途中から再生されたアダルトビデオ… 熊本くんは化け物でも見るような怯えた目をしていた/熊本くんの本棚 ゲイ彼と私とカレーライス⑩
公開日:2020/6/19
顔よし、からだよし、性格よし。そのうえ読書家。なんだか現実味のないイケメン、熊本くん。仲のよい「わたし」は、どうやら熊本くんが、ゲイ向けアダルトビデオに出演している、という噂を聞く…。第4回カクヨムWeb小説コンテストキャラクター文芸部門大賞受賞の小説から、その一部をお届けします。
「ちょっとパソコン借りるね」
そういって熊本くんは、床に置いてあるノートパソコンを勝手にひらいた。
「ゼミ飲み会、幹事なんだよ。店探さないと」
「そんなの自分のスマホで調べてよ」
「パソコンのほうが楽じゃん。いいとこあったら客観的意見を教えて」
わたしはパスワードを教えた。
「いつものとこじゃつまんないって先生がいうんだよね」
予算は二千五百円くらいで飲み放題とかないかなあ、などとぼやきながら、熊本くんはキーボードを叩いていた。
わたし、体調不良っていう設定なんだけどなあ、と思いながらわたしは立ち上がった。台所はすっかり綺麗になっていた。

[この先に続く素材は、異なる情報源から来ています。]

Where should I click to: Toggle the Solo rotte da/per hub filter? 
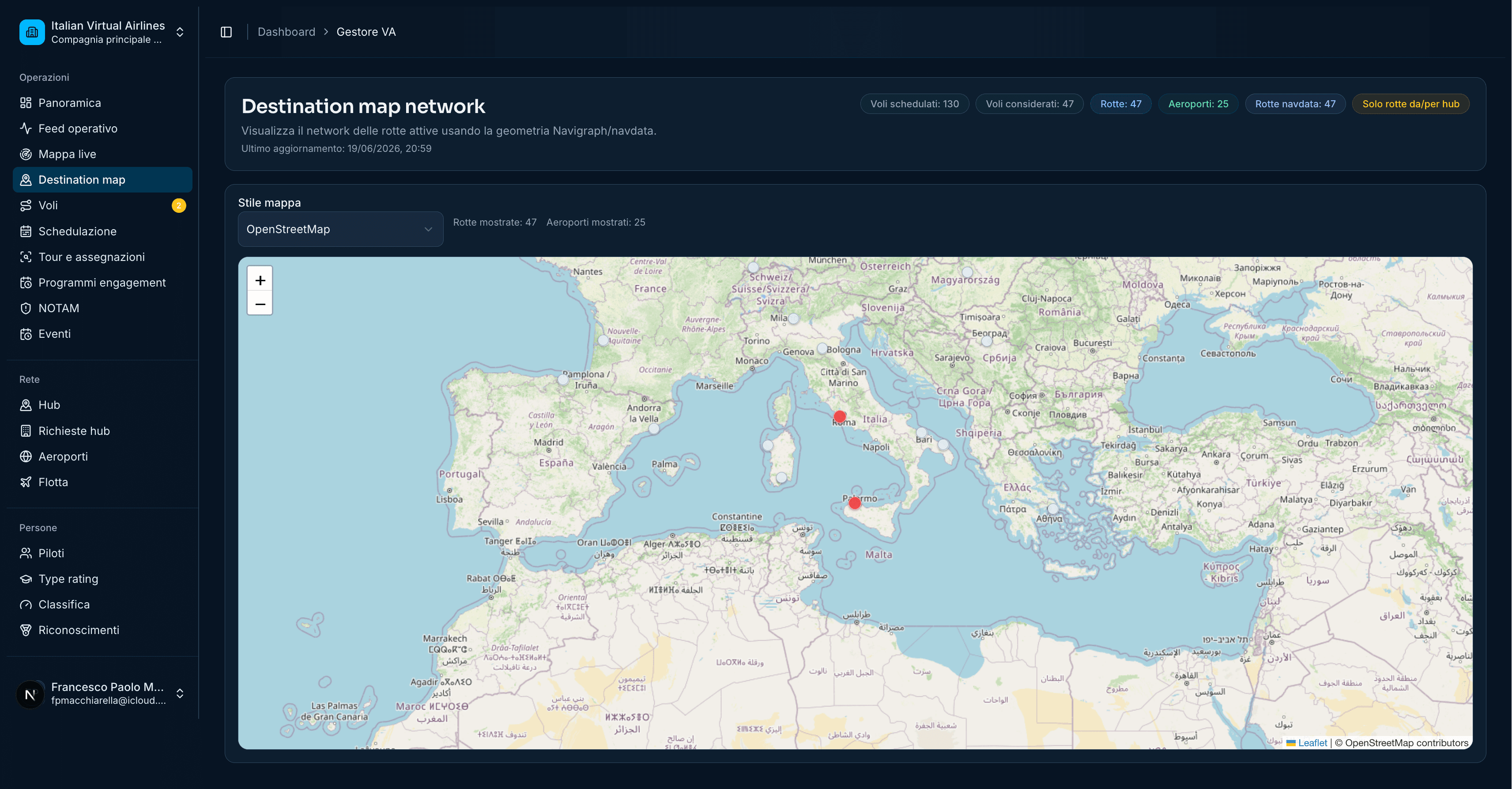coord(1410,104)
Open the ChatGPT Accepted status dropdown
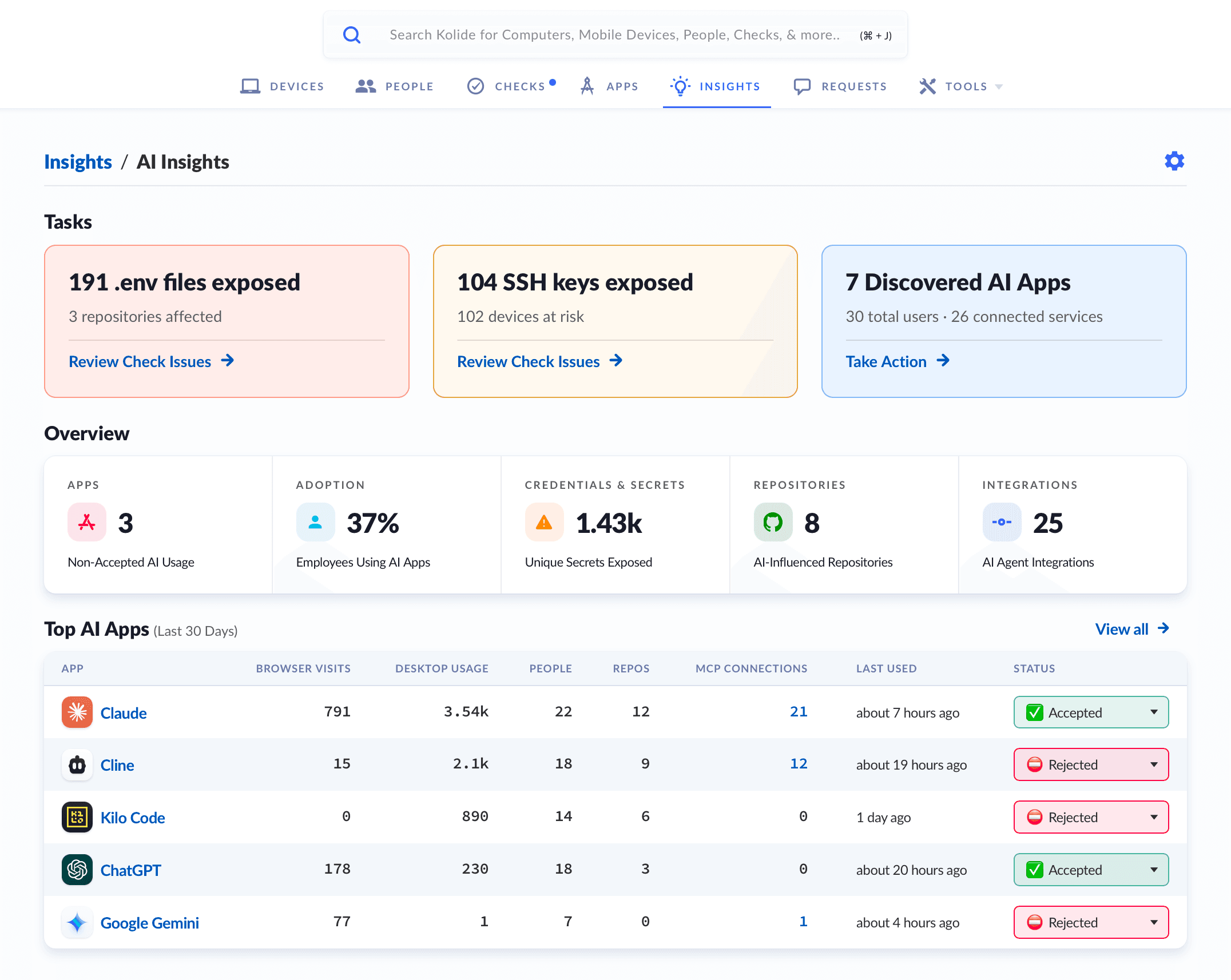This screenshot has height=980, width=1231. coord(1091,870)
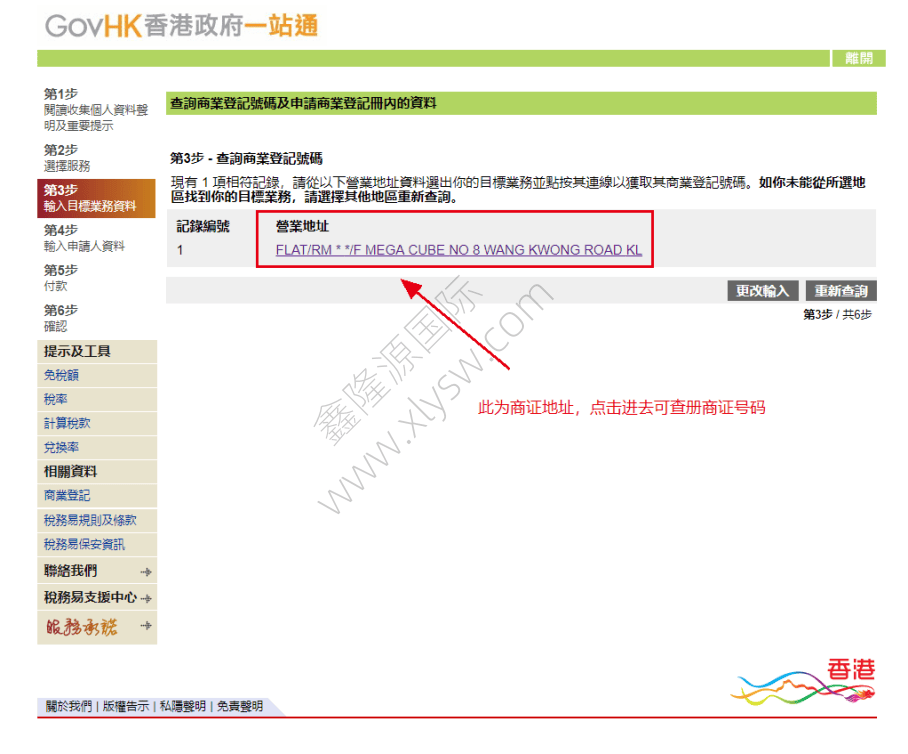The height and width of the screenshot is (754, 908).
Task: Open 私隱聲明 footer link
Action: (183, 707)

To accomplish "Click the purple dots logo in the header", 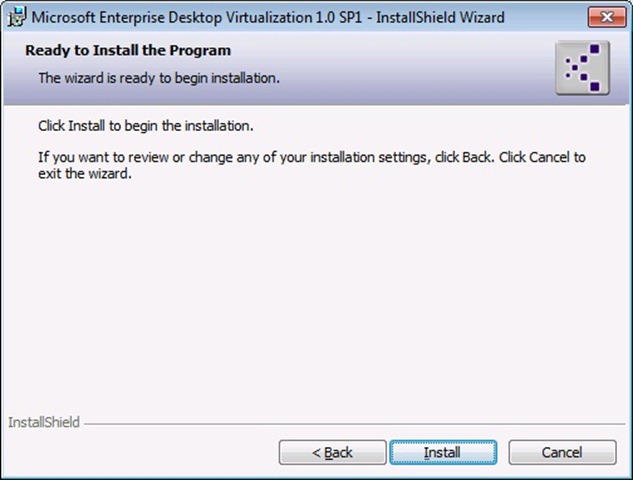I will pyautogui.click(x=581, y=68).
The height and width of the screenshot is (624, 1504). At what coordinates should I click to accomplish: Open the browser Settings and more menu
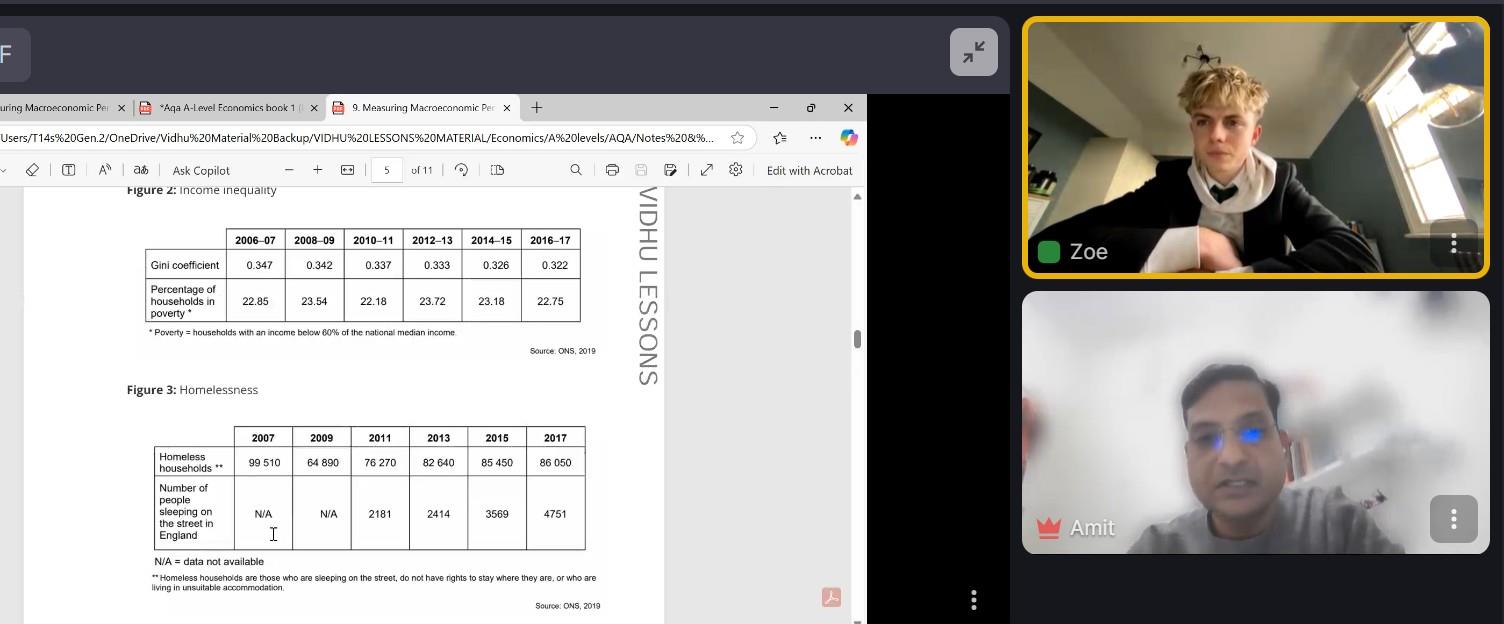[815, 138]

冷蔵庫をあけて、麦茶を取りだした。水出しパックがもうなかったのを思いだした。だからコンビニに入ったんだった。
「ねえ、みのりちゃん」
熊本くんがわたしを呼んだ。
「なんかいい店あった?」
熊本くんが帰るとき、一緒にでるか、とわたしはのんきに思っていた。
「訊きたいこととか、ないの?」
熊本くんは険しい顔でパソコンを見つめていた。
「飲み会、わたし行けないんだった、実家に帰らなくちゃいけなくって」
熊本くんと目があった。こんなに悲しそうな顔をしている人を、間近で見たことがあるだろうか、というくらい、青ざめて、眉毛を下げ、そして、なにか化け物でも見るような怯えた目をしていた。
「なに?」
わたしは、人にこんな表情をさせてしまうような人間なんだろうか。
「初めて見たよ」
そういって、パソコンの画面をわたしに向けた。
ちょうど、途中から再生されている。音は消えていて、熊本くんが屈強な男の上に乗り、腰を動かしていた。
「まだ見てなかった」
熊本くんは音量をあげた。
ああ、ああ、でます、でます、だめですか。
むせび泣きながら懇願するタカハシタクミに、まだ我慢できるよね、ねえ、と声をうわずらせながら男がいう。
もれちゃいます、もれちゃいますよ。
「すごいね、どこで買ったの?」
熊本くんは、口元を歪めながら、いった。
「お店で」
わたしはいった。
「学校で噂になってるのは知ってたけど、みんなわりと他人事っていうか、僕の前じゃいわないからね。高かったでしょ」
「うん、でもね」
どう説明したらいいのかわからないまま、言葉を探した。なにもでてこなかった。
タカハシタクミが、う、う、と激しく悶え、うわあ、すげえなあと男が大喜びする。エッロいなあ、こんなになっちゃって、タクミくん、変態だなあ。
『はい、頭がおかしくなりそうです』
「誰に見られたところでなんとも思わないと思っていたけど」
少しうなだれた熊本くんを見て、ほんとうに、どうでもいいことを考えた。
目の前にいるのは、熊本くん? タカハシタクミ?
わたしは、人を傷つける天才だ。
「少し、見ていていい?」
熊本くんはいった。わたしは返事ができなかった。
どのくらいの時間だったか、わたしは立ったまま、熊本くんがパソコンを見続けている姿を見ていた。
「終わった」
そういって、ノートパソコンを熊本くんは閉じた。
「じゃあ、そういうことで」
熊本くんは立ち上がった。わたしと目をあわせなかった。わたしがあわせられなかったのかもしれない。
「飲み会こないんだろ?」
いつもの熊本くんの口調と違った。もうこの人間にはなにも配慮しないでいい。そうくだされた気がした。
「実家に、友達のお墓参りにいくから」
「りょーかい」
興味なさそうに熊本くんはいった。
靴紐を結ぼうと玄関に座りこみ、背中を丸めている熊本くんを見ながら、なにかいってくれないか、と甘い期待をした。
「あんなの買う金あるなら、本買えよ」
ドアが閉まった。
熊本くんと会ったのは、このときが最後となった。